◆ **What is asked**
Please rewrite the listing below with "Viewport" replaced by "Display" everywhere, keeping everything else unchanged.

START

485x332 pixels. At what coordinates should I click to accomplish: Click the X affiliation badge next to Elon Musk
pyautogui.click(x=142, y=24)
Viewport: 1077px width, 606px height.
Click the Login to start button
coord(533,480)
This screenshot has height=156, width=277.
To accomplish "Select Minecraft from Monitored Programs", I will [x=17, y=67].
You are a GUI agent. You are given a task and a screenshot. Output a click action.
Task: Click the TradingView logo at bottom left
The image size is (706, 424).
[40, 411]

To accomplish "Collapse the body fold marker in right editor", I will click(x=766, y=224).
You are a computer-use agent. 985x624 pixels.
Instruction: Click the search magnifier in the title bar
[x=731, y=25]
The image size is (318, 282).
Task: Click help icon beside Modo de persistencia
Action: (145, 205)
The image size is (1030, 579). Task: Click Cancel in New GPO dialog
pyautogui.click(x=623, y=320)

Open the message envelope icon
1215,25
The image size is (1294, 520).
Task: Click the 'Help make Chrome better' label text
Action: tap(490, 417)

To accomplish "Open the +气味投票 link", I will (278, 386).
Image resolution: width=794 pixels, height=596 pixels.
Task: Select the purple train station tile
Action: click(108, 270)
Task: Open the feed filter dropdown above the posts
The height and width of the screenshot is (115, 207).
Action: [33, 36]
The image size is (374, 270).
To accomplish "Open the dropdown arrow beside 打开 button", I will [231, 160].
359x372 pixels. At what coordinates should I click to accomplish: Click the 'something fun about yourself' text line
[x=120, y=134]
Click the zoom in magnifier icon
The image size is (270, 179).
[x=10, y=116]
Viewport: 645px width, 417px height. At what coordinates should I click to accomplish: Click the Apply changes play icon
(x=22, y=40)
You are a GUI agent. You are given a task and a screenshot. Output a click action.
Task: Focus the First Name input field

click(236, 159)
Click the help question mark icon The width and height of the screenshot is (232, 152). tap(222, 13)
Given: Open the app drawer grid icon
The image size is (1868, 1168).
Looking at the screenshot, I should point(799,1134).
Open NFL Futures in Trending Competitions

END

◆ **Response to this exercise**
485x332 pixels. At what coordinates should I click to accomplish: Click the X affiliation badge next to Elon Musk
pyautogui.click(x=142, y=24)
Display: 1077px width, 606px height.
Click the Login to start button
coord(533,480)
This screenshot has height=156, width=277.
To accomplish "Select Minecraft from Monitored Programs", I will [x=17, y=67].
You are a GUI agent. You are given a task and a screenshot. Output a click action.
Task: Click the TradingView logo at bottom left
The image size is (706, 424).
[40, 411]

To accomplish "Collapse the body fold marker in right editor", I will click(x=766, y=224).
You are a computer-use agent. 985x624 pixels.
Instruction: Click the search magnifier in the title bar
[x=731, y=25]
The image size is (318, 282).
Task: Click help icon beside Modo de persistencia
Action: (145, 205)
The image size is (1030, 579). Task: Click Cancel in New GPO dialog
pyautogui.click(x=623, y=320)

Open the message envelope icon
1215,25
The image size is (1294, 520).
Task: Click the 'Help make Chrome better' label text
Action: tap(490, 417)

To accomplish "Open the +气味投票 link", I will (278, 386).
Image resolution: width=794 pixels, height=596 pixels.
Task: Select the purple train station tile
Action: click(108, 270)
Task: Open the feed filter dropdown above the posts
The height and width of the screenshot is (115, 207).
Action: [33, 36]
The image size is (374, 270).
To accomplish "Open the dropdown arrow beside 打开 button", I will [231, 160].
359x372 pixels. At what coordinates should I click to accomplish: Click the 'something fun about yourself' text line
[x=120, y=134]
Click the zoom in magnifier icon
The image size is (270, 179).
[x=10, y=116]
Display: 645px width, 417px height. At what coordinates should I click to accomplish: Click the Apply changes play icon
(x=22, y=40)
You are a GUI agent. You are given a task and a screenshot. Output a click action.
Task: Focus the First Name input field

click(236, 159)
Click the help question mark icon The width and height of the screenshot is (232, 152). tap(222, 13)
Given: Open the app drawer grid icon
The image size is (1868, 1168).
Looking at the screenshot, I should point(799,1134).
Open NFL Futures in Trending Competitions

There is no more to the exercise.